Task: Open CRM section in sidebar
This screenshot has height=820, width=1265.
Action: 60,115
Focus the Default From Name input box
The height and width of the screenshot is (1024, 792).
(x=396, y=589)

= = = =

** What to produce **
The answer must consist of every entry, set down exactly as given.

** Exercise result **
Task: Open CRM section in sidebar
This screenshot has height=820, width=1265.
Action: 60,115
Focus the Default From Name input box
The height and width of the screenshot is (1024, 792).
(x=396, y=589)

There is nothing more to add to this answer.